Contact : jsl-corpus-mem@nii.ac.jp

1 Acknowledgements

Japan Society for the Promotion of Science (JSPS), M. Bono (PI), Y. Osugi, K. Kikuchi, Y. Horiuchi, and N. Harada, A Colloquial Corpus of Japanese Sign Language: The Growth of Linguistic Awareness between Deaf and Hearing, JSPS, Grants-in-Aid for Scientific Research, Category B, 2011-2014; Y. Osugi (PI), M. Bono, W. Takei, R. Kikusawa, Description, Documentation, and Analysis of Lexicon in Japanese Sign Language from Deaf Perspectives, JSPS, Grants-in-Aid for Scientific Research, Category B, 2013-2016; M. Bono (PI), Proposal for Linguistic Description System in Signed Interaction Analysis, JSPS, Grants-in-Aid for Young Scientist, Category A, 2014-2017.

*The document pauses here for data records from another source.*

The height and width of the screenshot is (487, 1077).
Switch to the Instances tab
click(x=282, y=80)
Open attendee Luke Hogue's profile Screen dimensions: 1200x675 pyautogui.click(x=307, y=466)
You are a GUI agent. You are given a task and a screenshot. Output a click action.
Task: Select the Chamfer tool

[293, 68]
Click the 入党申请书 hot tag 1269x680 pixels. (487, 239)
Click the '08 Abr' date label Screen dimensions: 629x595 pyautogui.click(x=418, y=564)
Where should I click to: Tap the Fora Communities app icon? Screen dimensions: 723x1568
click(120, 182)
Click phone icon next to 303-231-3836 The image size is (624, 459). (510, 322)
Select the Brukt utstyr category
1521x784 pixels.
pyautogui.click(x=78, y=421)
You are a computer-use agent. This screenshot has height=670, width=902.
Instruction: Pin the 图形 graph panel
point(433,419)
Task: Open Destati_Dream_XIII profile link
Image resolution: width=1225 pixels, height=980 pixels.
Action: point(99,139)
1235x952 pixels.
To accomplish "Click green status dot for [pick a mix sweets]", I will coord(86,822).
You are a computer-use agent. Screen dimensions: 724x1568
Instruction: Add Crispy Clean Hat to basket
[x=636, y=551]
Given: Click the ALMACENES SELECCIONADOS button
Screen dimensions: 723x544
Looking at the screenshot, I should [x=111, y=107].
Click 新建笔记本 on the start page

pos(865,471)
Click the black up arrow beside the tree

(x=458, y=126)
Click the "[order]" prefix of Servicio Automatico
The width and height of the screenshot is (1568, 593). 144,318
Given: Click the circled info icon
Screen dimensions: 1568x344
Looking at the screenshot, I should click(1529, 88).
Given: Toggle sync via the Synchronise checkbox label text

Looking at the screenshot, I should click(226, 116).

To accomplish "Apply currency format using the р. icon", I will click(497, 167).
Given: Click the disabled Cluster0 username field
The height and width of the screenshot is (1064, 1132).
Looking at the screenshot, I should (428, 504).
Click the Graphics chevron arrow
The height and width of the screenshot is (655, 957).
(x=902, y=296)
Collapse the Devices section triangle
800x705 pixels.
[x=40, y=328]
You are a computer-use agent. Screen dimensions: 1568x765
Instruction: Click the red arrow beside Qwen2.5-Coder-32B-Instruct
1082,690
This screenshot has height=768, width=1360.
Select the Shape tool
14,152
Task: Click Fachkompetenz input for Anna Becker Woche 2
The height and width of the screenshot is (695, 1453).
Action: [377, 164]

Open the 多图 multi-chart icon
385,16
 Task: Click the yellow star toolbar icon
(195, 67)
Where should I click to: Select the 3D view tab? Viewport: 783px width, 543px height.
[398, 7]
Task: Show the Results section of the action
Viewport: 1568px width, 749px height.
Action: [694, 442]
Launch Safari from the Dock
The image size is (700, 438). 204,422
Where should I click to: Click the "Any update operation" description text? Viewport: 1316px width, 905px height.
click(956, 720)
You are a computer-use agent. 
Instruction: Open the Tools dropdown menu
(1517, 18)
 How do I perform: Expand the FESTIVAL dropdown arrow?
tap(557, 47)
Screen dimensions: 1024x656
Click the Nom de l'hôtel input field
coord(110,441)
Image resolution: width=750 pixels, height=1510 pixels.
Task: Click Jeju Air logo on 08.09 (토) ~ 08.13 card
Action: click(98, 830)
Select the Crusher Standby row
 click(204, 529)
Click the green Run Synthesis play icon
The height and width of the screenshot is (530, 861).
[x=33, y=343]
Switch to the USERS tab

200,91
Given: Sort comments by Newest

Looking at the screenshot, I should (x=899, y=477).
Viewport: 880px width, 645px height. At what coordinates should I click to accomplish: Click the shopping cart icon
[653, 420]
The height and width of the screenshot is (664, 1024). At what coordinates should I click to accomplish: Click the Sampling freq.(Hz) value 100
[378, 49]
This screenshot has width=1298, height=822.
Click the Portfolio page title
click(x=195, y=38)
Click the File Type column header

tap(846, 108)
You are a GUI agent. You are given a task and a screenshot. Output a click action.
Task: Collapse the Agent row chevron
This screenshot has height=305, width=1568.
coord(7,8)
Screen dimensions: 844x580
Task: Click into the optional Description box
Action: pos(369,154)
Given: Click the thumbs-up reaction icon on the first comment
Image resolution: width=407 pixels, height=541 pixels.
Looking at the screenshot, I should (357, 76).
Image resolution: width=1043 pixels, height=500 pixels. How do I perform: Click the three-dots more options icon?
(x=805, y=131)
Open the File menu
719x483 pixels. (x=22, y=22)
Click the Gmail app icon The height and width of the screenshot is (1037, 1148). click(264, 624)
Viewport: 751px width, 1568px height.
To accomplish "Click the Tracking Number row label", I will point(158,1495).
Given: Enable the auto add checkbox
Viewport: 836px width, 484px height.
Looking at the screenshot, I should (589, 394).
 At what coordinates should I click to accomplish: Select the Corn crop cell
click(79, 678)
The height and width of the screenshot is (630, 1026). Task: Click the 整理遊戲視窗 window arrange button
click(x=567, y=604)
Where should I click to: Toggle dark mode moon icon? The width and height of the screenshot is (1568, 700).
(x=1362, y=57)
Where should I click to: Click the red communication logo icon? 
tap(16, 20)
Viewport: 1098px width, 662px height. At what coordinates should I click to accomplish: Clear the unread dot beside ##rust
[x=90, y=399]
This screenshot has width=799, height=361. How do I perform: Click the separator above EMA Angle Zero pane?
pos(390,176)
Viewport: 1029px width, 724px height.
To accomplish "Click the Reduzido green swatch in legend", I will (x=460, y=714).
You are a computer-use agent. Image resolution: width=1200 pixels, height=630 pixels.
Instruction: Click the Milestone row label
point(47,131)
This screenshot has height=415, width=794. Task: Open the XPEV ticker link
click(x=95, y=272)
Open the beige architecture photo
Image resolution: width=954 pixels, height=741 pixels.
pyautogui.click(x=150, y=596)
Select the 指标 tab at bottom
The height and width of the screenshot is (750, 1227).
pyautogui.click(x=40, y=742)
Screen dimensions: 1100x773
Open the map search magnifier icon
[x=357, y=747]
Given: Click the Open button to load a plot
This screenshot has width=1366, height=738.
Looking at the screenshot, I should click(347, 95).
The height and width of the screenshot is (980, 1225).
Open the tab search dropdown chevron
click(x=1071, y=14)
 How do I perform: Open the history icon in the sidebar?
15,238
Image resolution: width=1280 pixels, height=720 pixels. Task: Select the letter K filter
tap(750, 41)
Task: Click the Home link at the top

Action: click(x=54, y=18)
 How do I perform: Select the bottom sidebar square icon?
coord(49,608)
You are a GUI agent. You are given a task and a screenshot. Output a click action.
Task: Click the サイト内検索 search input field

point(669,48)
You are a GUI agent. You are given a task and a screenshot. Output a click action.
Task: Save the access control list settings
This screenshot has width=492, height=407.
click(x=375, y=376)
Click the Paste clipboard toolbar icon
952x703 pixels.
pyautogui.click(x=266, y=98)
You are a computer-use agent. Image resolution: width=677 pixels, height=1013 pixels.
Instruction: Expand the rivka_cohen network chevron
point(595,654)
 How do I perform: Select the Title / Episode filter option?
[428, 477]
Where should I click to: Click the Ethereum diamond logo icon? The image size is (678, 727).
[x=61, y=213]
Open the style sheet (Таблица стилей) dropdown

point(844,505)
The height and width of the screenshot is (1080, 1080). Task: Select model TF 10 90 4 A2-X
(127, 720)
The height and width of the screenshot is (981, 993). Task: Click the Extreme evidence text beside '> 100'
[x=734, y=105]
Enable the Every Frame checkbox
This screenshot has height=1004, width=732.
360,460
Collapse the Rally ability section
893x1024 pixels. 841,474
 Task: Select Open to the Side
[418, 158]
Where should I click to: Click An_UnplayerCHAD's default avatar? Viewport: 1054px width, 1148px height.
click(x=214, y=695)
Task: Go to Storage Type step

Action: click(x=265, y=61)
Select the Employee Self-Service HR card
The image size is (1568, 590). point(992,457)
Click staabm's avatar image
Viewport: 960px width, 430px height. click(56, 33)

JSL Colloquial Corpus Project Participants and Collaborators from the deaf community in Gunma, Nara, Nagasaki, and Fukuoka for being involved in the JSL Colloquial Corpus Project.

Japanese Federation of the Deaf.

The National Research Association for Sign Language Interpretation (Zen-tsu-ken).

Prof. Adam Schembri, La Trobe University.

Prof. Robert Adam, University College London (UCL).

Prof. Kearsy Cormier, University College London (UCL).

BSL Corpus Project.

2 Introducition

This document describes the data collection, translation and annotation conventions used to build and share the JSP Colloquial Corpus. In addition, it presents our linguistic motivations toward sign language corpora by explaining several work procedures. We began building a corpus of Japanese Sign Language (JSL) in April 2011 with the support of the Japan Society pppfor the Promotion of Science. This is the first JSL corpus developed under the purpose of academic and public use.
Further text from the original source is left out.